Angestellt sind heute die Allgemeinmedizinerinnen Doreen Schumann und Gudrun Lexow, der Gynäkologe Dieter Pohle und ab 1. April nun auch der Augenarzt Przemylslaw Naturski, der vorher in Schwarzheide tätig war. Eine Telefonnummer für die Terminvergabe wird ab dem 1. März über die lokalen Medien öffentlich gemacht.

Im Haus befinden sich außerdem die Praxen der beiden niedergelassenen Ärzte Oliver Schwarz und Dr. Annerose Kuhn, zwei Zahnarztpraxen, ein Pflegedienst, eine Physiotherapie und eine Apotheke. Damit sind zunächst alle Praxisräume vergeben.

Ab 1. März wird Gudrun Lexow den angehenden Arzt Vladimir Dakov aus St. Petersburg für sechs Monate auf dem Weg zu seinem Facharzt für Allgemeinmedizin begleiten. "Dank der Weiterbildungsermächtigung von Frau Lexow ist es möglich, junge Menschen, zumindest für einen gewissen Zeitraum, an die Region zu binden. Was natürlich hoffen lässt, dass der eine oder andere auf den Geschmack kommt und bleibt", sagt Andrea Trunev.

Das Thema MVZ gewinnt nicht nur für den Bürger, der zunehmend medizinische Dienstleistungen aus einer Hand erwartet, an Bedeutung. Auch für den Mediziner birgt dieses Modell durchaus Vorteile. Für Doreen Schumann, Mutter von zwei Kindern, ist dank des Angestelltenverhältnisses im MVZ die Vereinbarkeit von Beruf und Familie möglich. Es falle weniger Bürokratie an, man hätte mehr Zeit für die Patienten und die eigentliche medizinische Tätigkeit, sagt sie.

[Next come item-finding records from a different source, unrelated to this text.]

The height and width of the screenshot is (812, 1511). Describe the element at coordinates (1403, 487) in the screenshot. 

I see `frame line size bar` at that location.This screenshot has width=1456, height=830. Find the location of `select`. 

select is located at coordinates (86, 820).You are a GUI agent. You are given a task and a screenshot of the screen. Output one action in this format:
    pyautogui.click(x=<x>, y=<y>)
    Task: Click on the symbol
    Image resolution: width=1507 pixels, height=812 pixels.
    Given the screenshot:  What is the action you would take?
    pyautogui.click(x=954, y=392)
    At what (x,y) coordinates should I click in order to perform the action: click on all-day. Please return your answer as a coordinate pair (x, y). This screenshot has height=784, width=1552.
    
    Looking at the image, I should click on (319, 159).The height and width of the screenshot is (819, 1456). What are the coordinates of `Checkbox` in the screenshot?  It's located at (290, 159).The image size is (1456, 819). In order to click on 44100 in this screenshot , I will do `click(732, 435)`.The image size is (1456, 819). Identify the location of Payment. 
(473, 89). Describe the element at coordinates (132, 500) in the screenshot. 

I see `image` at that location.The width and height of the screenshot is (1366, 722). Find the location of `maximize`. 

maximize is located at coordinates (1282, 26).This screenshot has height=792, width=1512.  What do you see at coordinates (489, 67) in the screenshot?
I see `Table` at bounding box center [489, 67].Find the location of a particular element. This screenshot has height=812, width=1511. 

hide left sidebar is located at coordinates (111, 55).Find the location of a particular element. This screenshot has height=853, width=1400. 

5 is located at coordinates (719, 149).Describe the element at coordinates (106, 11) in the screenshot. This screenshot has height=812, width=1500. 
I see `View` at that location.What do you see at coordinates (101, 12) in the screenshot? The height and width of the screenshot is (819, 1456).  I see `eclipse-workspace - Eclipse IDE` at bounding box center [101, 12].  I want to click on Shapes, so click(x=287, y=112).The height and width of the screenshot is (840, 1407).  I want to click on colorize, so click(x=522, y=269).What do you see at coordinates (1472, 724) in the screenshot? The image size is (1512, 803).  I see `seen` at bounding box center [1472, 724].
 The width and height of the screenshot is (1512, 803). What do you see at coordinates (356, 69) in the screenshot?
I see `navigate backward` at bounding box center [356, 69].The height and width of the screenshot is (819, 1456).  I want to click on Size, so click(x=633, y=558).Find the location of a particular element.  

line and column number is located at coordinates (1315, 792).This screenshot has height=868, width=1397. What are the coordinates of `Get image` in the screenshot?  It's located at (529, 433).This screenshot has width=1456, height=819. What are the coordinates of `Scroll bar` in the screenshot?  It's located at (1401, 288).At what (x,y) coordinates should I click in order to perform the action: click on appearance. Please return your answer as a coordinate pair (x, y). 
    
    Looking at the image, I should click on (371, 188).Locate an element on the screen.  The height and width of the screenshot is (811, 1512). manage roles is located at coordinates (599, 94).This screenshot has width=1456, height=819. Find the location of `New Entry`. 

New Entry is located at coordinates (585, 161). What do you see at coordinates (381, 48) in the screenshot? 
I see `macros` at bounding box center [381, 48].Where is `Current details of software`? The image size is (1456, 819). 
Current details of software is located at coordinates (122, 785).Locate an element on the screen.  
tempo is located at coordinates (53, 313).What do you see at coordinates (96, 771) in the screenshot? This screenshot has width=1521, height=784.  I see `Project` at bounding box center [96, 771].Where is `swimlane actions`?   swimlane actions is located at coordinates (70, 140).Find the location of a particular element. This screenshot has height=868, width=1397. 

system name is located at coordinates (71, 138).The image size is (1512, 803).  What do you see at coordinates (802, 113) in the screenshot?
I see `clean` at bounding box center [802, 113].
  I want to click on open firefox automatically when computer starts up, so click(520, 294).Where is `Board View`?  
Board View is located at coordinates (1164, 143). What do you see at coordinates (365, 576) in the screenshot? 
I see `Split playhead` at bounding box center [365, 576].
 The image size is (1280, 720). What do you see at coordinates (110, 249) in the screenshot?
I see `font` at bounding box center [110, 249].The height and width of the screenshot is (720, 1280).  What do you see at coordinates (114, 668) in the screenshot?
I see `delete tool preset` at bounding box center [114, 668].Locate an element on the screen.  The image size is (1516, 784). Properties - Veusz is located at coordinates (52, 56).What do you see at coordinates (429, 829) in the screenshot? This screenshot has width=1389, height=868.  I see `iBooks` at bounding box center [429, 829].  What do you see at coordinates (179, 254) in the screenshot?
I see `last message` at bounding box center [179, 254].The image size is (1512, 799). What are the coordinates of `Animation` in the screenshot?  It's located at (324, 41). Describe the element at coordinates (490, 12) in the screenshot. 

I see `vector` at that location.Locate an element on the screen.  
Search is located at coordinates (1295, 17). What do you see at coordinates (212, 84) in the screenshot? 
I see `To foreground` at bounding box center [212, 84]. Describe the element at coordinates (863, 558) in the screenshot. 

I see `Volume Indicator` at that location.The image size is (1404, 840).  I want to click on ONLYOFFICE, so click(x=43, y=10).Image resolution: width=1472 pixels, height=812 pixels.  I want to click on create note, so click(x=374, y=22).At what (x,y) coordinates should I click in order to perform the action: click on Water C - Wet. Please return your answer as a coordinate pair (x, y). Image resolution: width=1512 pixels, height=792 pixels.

Bei der Auslastung der räumlichen Kapazitäten des Ärztehauses Süd, das einer Eigentümergemeinschaft gehört, will es Andrea Trunev allerdings nicht belassen. Ihre Vorstellungen gehen noch weiter hin zu einer Vernetzung der Leistungsträger. Wo es effizient und sinnvoll ist, könne sie sich auch einen zentralen Anmeldebereich vorstellen. Schon jetzt seien die Datenverarbeitungssysteme standardisiert, sodass Patientendaten und Untersuchungsergebnisse schnell zur Verfügung stünden und sich zeitraubender Schriftverkehr erübrigen würde. Auch könne man sich gegenseitig mit medizinischem Personal aushelfen. Vorstellbar wäre sogar die Einrichtung einer Praxis, die verschiedenen Fachärzten für temporäre Sprechzeiten zur Verfügung steht. "Das Modell MVZ ist gegenwärtig sehr populär. Die Anzahl der in MVZs angestellten Ärzte ist in den vergangenen Jahren sprunghaft angestiegen. Die Vorteile liegen auf der Hand. Der Bürger hat kompakte medizinische Betreuung unter einem Dach und die Mediziner genießen es, sich voll auf ihre Arbeit konzentrieren zu können", fasst die Geschäftsführerin die Idee zusammen.

Das Finsterwalder MVZ weist zudem eine weitere Besonderheit auf. Es ist einmalig in Brandenburg, dass ein Ärztenetzwerk Träger einer solchen Einrichtung ist. Das Ärztenetzwerk Südbrandenburg ist ein Zusammenschluss ambulant tätiger Ärzte verschiedener Fachrichtungen, das sich zur Aufgabe gemacht hat, die Qualität der medizinischen Versorgung zu verbessern. "Die Gesundheitsprävention und die Palliativversorgung stehen ebenfalls ganz oben auf der Agenda beim MVZ", informiert die Geschäftsführerin.